Work to complete:
Output the data below verbatim, from its first line through the line that contains "Looking at the", and stop after that line. Omit the pictures from your output.

☆ ☆ ☆ ☆ ☆

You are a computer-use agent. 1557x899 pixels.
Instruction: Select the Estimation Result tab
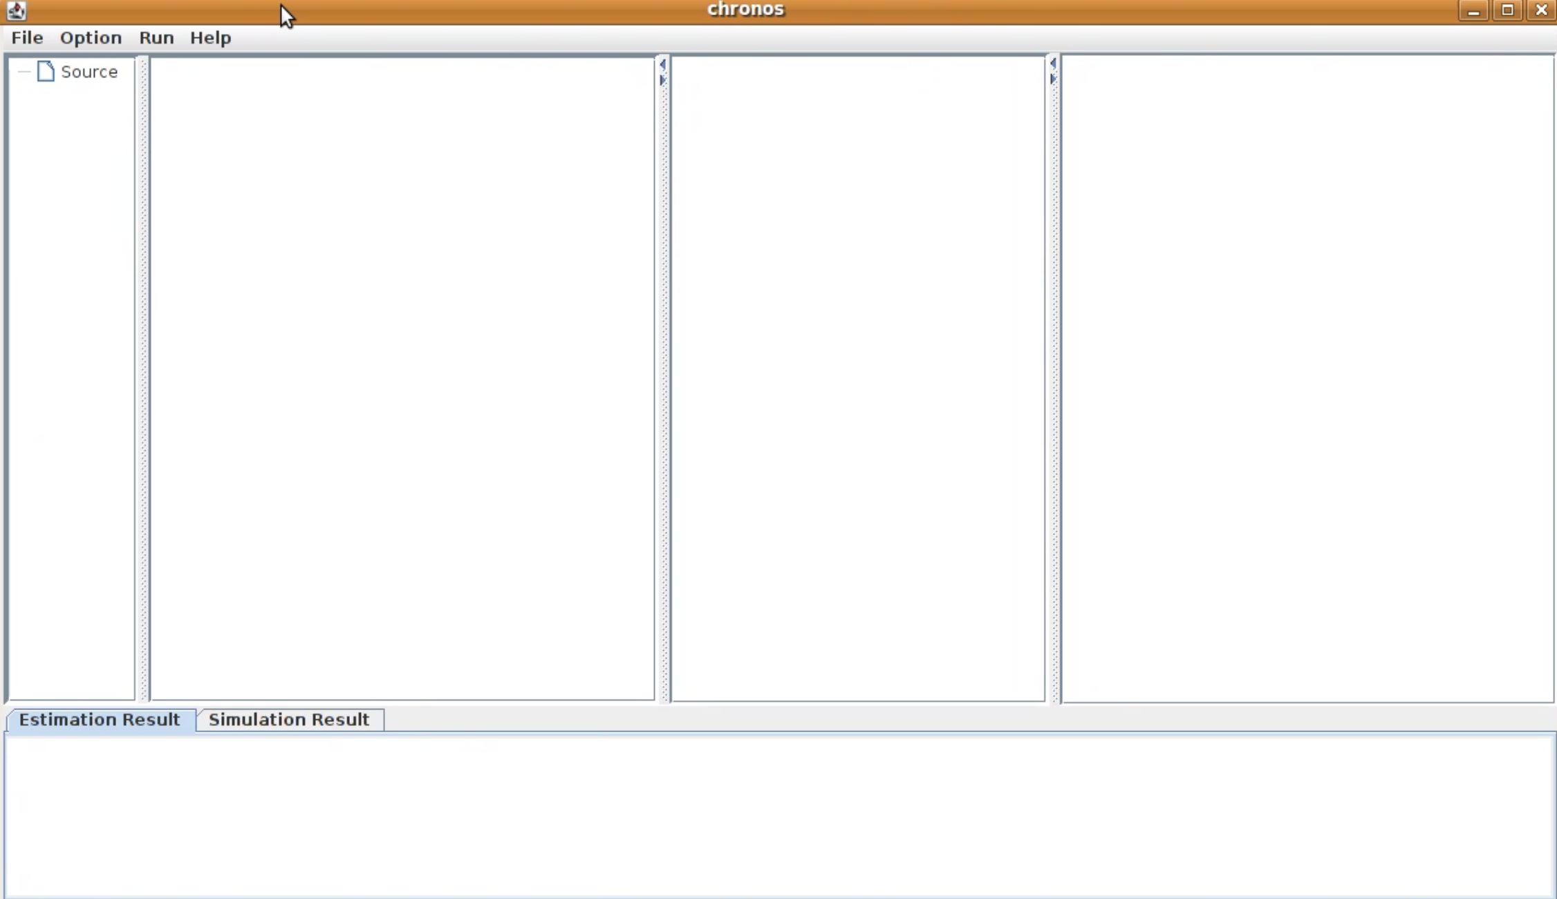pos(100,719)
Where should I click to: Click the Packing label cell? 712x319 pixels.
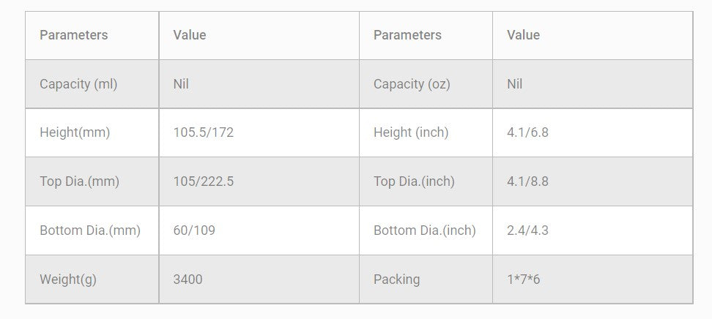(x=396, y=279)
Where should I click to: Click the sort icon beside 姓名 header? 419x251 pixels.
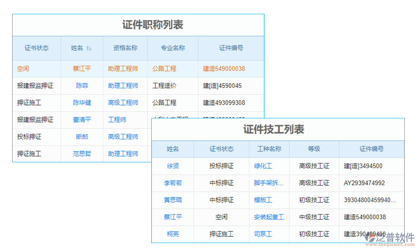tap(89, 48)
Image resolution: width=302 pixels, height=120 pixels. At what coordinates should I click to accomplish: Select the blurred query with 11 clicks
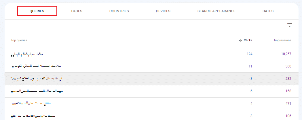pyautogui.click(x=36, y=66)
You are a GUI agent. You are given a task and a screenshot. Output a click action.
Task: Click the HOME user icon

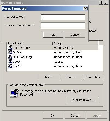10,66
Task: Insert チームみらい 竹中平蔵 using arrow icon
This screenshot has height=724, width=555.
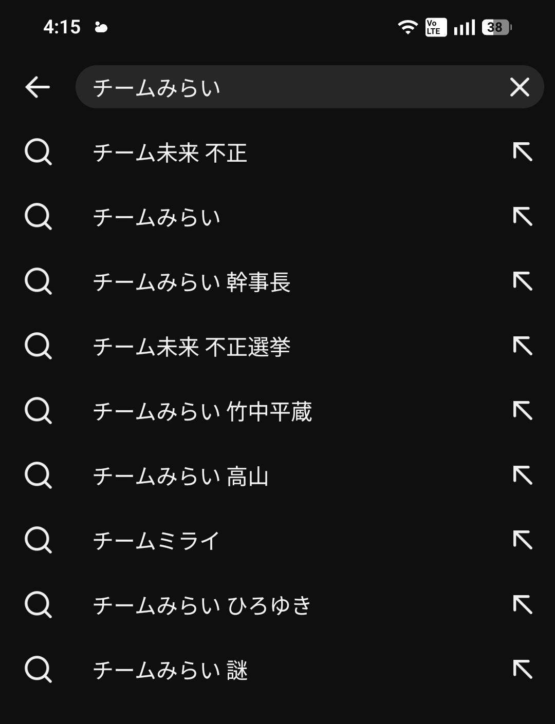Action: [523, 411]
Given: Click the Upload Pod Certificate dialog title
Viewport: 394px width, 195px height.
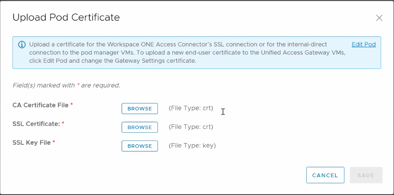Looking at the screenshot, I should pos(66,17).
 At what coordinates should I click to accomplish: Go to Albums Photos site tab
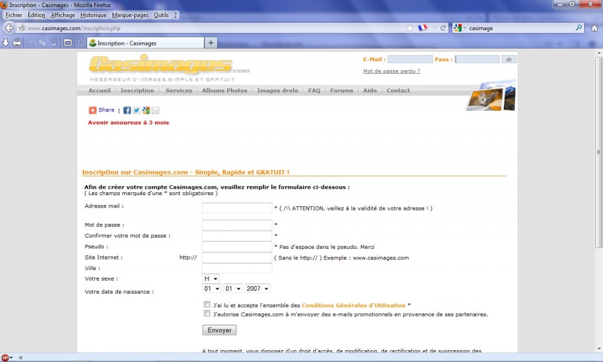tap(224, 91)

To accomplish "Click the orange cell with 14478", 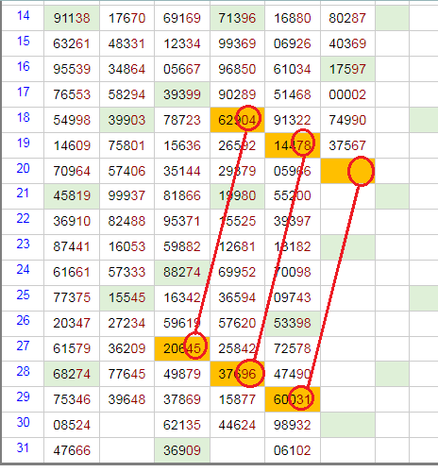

☆ ☆ ☆ ☆ ☆

Final answer:
You are a computer-use agent. 1557x899 pixels.
Instruction: Select the Estimation Result tab
pos(100,719)
Where should I click to: Click the Packing label cell? 712x319 pixels.
(x=396, y=279)
Where should I click to: Click the sort icon beside 姓名 header? 419x251 pixels.
tap(89, 48)
Image resolution: width=302 pixels, height=120 pixels. At what coordinates should I click to accomplish: Select the blurred query with 11 clicks
pyautogui.click(x=36, y=66)
You are a GUI agent. You are given a task and a screenshot. Output a click action.
Task: Click the HOME user icon

10,66
Task: Insert チームみらい 竹中平蔵 using arrow icon
This screenshot has height=724, width=555.
Action: [523, 411]
Given: Click the Upload Pod Certificate dialog title
Viewport: 394px width, 195px height.
Looking at the screenshot, I should pos(66,17).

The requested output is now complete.